Por Héctor Morales,

Director de Seguridad Aplicativa en Optimiti Network.

¿Quién diría que un simple correo electrónico puede voltear de cabeza a un gran consorcio? En leyenda ya se ha convertido la historia de un ataque de phishing que se brincó, como borreguito en pleno sueño, la cerca de seguridad impuesta mediante una inversión millonaria por una conocida tienda departamental en México, y que en vez de arrullarla la despertó de su letargo.

Después de eso, ya nada puede ser igual. ¿De qué sirve levantar bardas de 10 metros de alto, instalar decenas de puertas con claves y códigos de acceso, sistemas de reconocimiento de voz y rostro, cámaras de vigilancia, registro de identidad y huellas dactilares, si como en cárcel de alta seguridad el asalto se gesta silencioso, subterráneo, a rastras desde el subsuelo, en la grácil inocencia de un email, por donde irremediablemente se fugará la información?

De acuerdo con los más recientes estudios, tanto en México como en muchos lugares del mundo, el 84% de las brechas de la seguridad en las empresas se producen en las aplicaciones internas, externas, puestas y móviles. Vulnerar desde la web ya no es necesario para los cibercriminales. ¿Para que desgastarse en romper las barreras a golpes de hackeo como antes, si ahí están miles de aplicaciones que encima de una ancha puerta tienen un gigantesco letrero que con amabilidad dice: “Pase usted”?

Algo tiene que cambiar, empezando por el gasto destinado a la seguridad perimetral, cuya proporción reporta Gartner Maverick Research es un bestial 23 a 1, con respecto a lo que se invierte en seguridad aplicativa. Parece que levantar muros con más ladrillos no resulta efectivo cuando se pelea contra topos.

Estamos hablando de gastos de millones de dólares aplicados en cubrir el perímetro, hasta que llega alguien, entra hasta la base de datos, compromete los datos, se los lleva y los expone. Entonces, ¿a quién le echamos la culpa: al correo electrónico, a los programadores, al jefe, a los frameworks?

A esto se añade que los desarrolladores no nacemos como tales pensado en la seguridad. El enfoque, lastimosamente, es más pragmático: acabar rápido, entregar y cobrar, sin cifrar ni proteger absolutamente nada. Ese es el problema esencial. Basta hacer un análisis de vulnerabilidad o una prueba de penetración, para exhibir todos los trapitos al astro rey.

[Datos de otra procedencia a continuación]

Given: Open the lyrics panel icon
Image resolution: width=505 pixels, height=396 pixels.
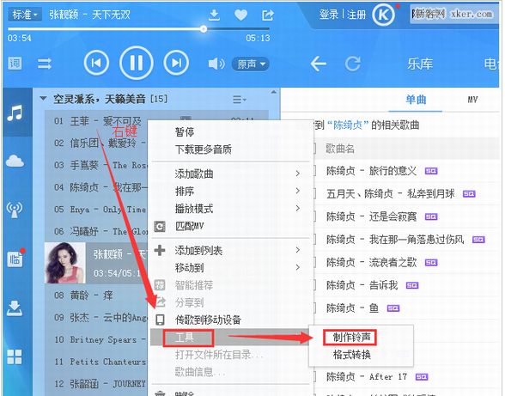Looking at the screenshot, I should coord(15,64).
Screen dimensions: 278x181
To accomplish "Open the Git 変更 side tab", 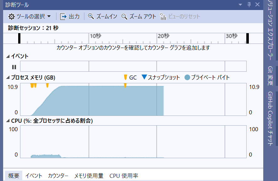I will [270, 75].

Y ahora que deambulamos gozosos en las nubes para ciertas tareas, tampoco está de más seguir el consejo de cifrar todo lo que se suba a esas alturas, a menos que se esté hosteando el servicio, y aun así hay un ingrediente de seguridad compartida que exige asegurar las aplicaciones.

El día de hoy se han desarrollado nuevas herramientas para abatir al máximo los riesgos. Una marcada tendencia en ciberseguridad es Endpoint Detection and Response (EDR)  –una tecnología que en vez de prevenir se enfoca en detectar, responder y remediar las embestidas de las amenazas avanzadas–, cuya función no se basa en firmas de virus sino utiliza la inteligencia contextual para revelar patrones de comportamiento malicioso, mediante la correlación de todos los datos recogidos, en tiempo real.

Otro elemento vital es el escáner de vulnerabilidades para establecer el alcance de éstas en las aplicaciones, que diagnostica y ofrece reportes y estadísticas.

No obstante, la principal vertiente de mitigación es la concientización. Y como que a las empresas al fin les empieza a caer el veinte, así como a los propios desarrolladores, de construir aplicaciones menos vulnerables. Hacerlo así, mitiga más de 90% los riesgos.

En México 73 millones de mexicanos están conectados a internet, desde casa o vía un smartphone, la gran mayoría de los cuales se sumergen en las aguas profundas de las redes sociales, cuya seguridad es altamente etérea, por lo que es imprescindible prestar atención a la manera como navegan en Internet, comparten imágenes y todo tipo de información.

En este mundo no sobra una pequeña dosis de paranoia, y siempre tener en mente que si ese dato se pierde, mis clientes pierden y yo también, no sólo en términos de recursos financieros sino en la propia reputación. La tecnología en nuestros desarrollos está creciendo demasiado rápido, más aún que nuestro nuevo modo de vida.